Nucleic Acids and Analogues: Tools for Therapeutic and Biosensoristic Applications

Single-stranded oligonucleotides have been explored in the field of precision medicine both as therapeutics and diagnostic tools. Oligonucleotides that function in a sequence-dependent manner have been used to address diseases that range from neurological to metabolic, as well as to develop vaccines. Until now, their use has been limited by their short half-life in the biological environment. These limiting aspects can now be overcome by resorting to chemical modifications in the drug and using appropriate nanocarriers. Thus, synthetic analogues of oligonucleotides are exploited to increase their application. Peptide nucleic acid (PNA) represents a promising class of synthetic DNA analogues in which the favoured sugar backbone is replaced by N2 aminoethylglycine repeats held together by peptide bonds.

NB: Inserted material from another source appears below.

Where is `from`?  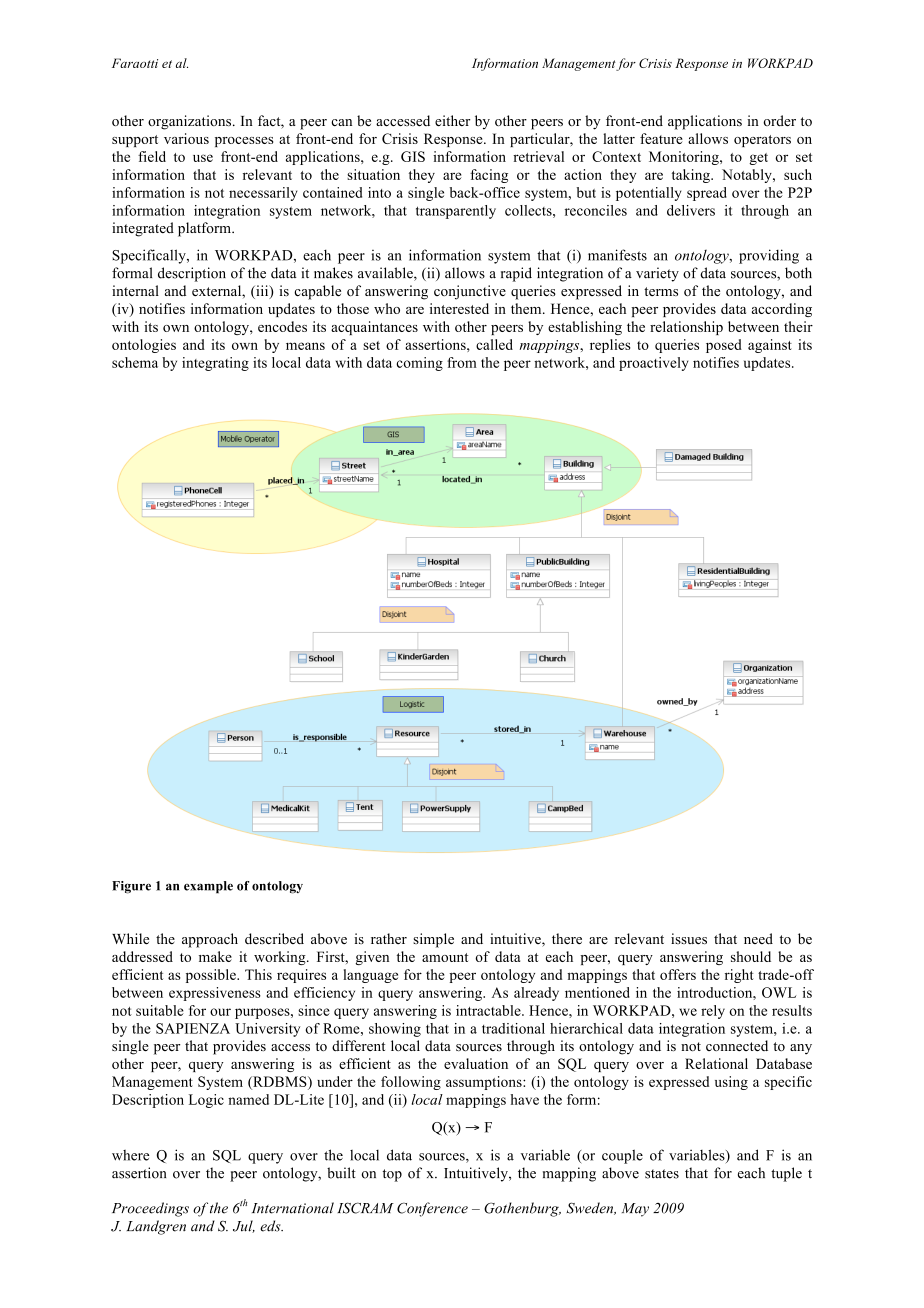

In this context, we investigated the relevance of PNAs in therapy and diagnostics. In the first case, we synthesized an antigene anti-Bcl-2 PNA, and we have developed a new delivery system never used before for the transport of PNA based on oncolytic adenoviruses. This promising transport system has already demonstrated its extraordinary effectiveness, as evidenced by the recent development of SARS-CoV vaccines. Furthermore, we have also used PNAs to support the functionalization of the biosensor development. We covalently bound the PNA to the surface of ZnO nanowires for mRNA CD5 detection, a diagnostic marker of Leukemia. The PNA-based biosensor has also been developed to detect mutations responsible for pathologies such as Brugada syndrome. The wide range of applications denotes the versatility of single-stranded oligonucleotides as a robust therapeutic and diagnostic platform.